Another Life: Why do whales and dolphins end up stranded on our beaches?
Scientists have found that stray magnetic fields can steer them off course
Pilot whales: a pod of 13 beached in Co Donegal last month. Illustration: Michael Viney
At one point in the whole distressing affair, so the story goes, a young woman was bringing cups of water from the sea to pour over the skyward eye of one of the whales – an eye still seemingly bright with life. She was checked in her merciful, if futile, mission by someone assuming authority in how to let stranded whales die. But that was the trouble at Falcarragh, Co Donegal, last month: no one, really, with any experience was in charge of anything.
An early-morning runner had found the pod of 13 pilot whales scattered along the sand at Ballyness Beach. By midday, with the tide rising, a score of local people were wading in, some fully clothed, to try to refloat the animals still breathing. It worked with a few of them, but, as so often happens, they beached themselves again. After five days, all were dead and buried by bulldozer.
The disputatious details of it all – who said what, who tried so hard on the phone, who wasn’t told in time, who wouldn’t come – are past discussing here. A good result was a public meeting, often emotional, that formed the North West Whale & Dolphin Support Group, “to lobby for government policy changes towards stranded marine animals and to promote specialised training”. For a level-headed account, try the website seanhillenblog.com, which is subtitled “Fragments from a Forgotten Land”.

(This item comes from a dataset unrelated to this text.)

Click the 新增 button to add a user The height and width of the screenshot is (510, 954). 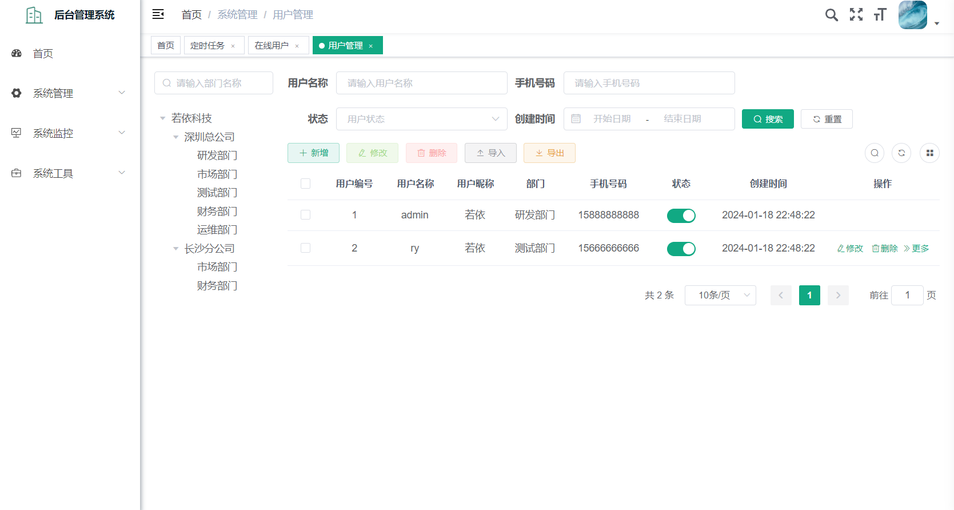[x=313, y=153]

A forgotten land, indeed, Donegal so often seems to be. And to Mick O’Connell, strandings officer of the Irish Whale and Dolphin Group, the Falcarragh affair was “groundhog day” in the matter of beached but living whales. He recalls the furore that attended the end of a big fin whale that stranded in Co Cork in the summer of 2012 and took more than three days to die: it brought much talk, again, of preparation for “the next time”.

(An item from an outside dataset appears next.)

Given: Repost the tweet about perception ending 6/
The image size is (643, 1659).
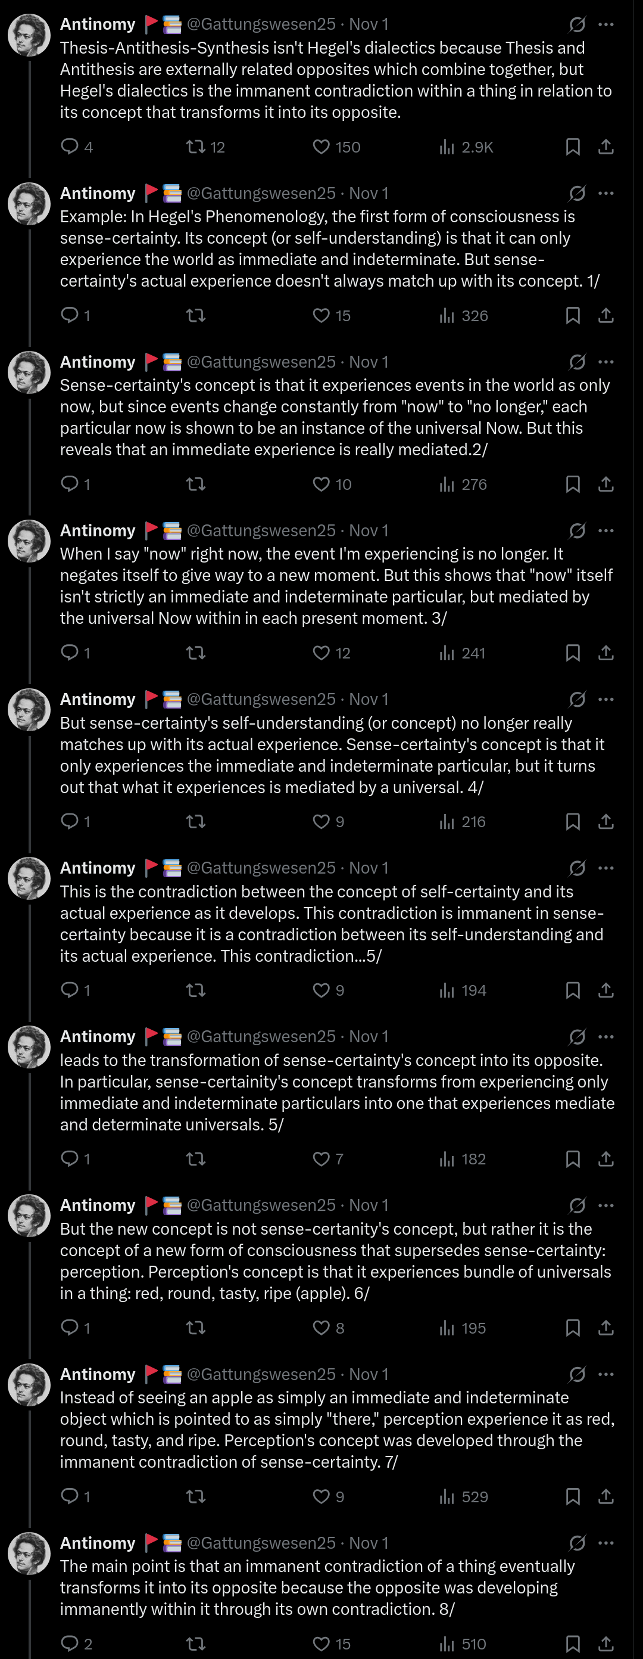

On the IWDG website now he defines the position of what has been a brilliantly successful NGO – often, indeed, a victim of its own success and expertise. As O’Connell writes: “IWDG is predominantly a research and conservation organisation and has neither the resources or authority to manage live strandings other than in an advisory role.”
Thus, while it spreads knowledge and practical training in how to help beached whales and dolphins, and remains the centre of wisdom on when to give up trying to refloat and when and how, perhaps, to end suffering by euthanasia, it is not geared to take national responsibility for dealing with live strandings.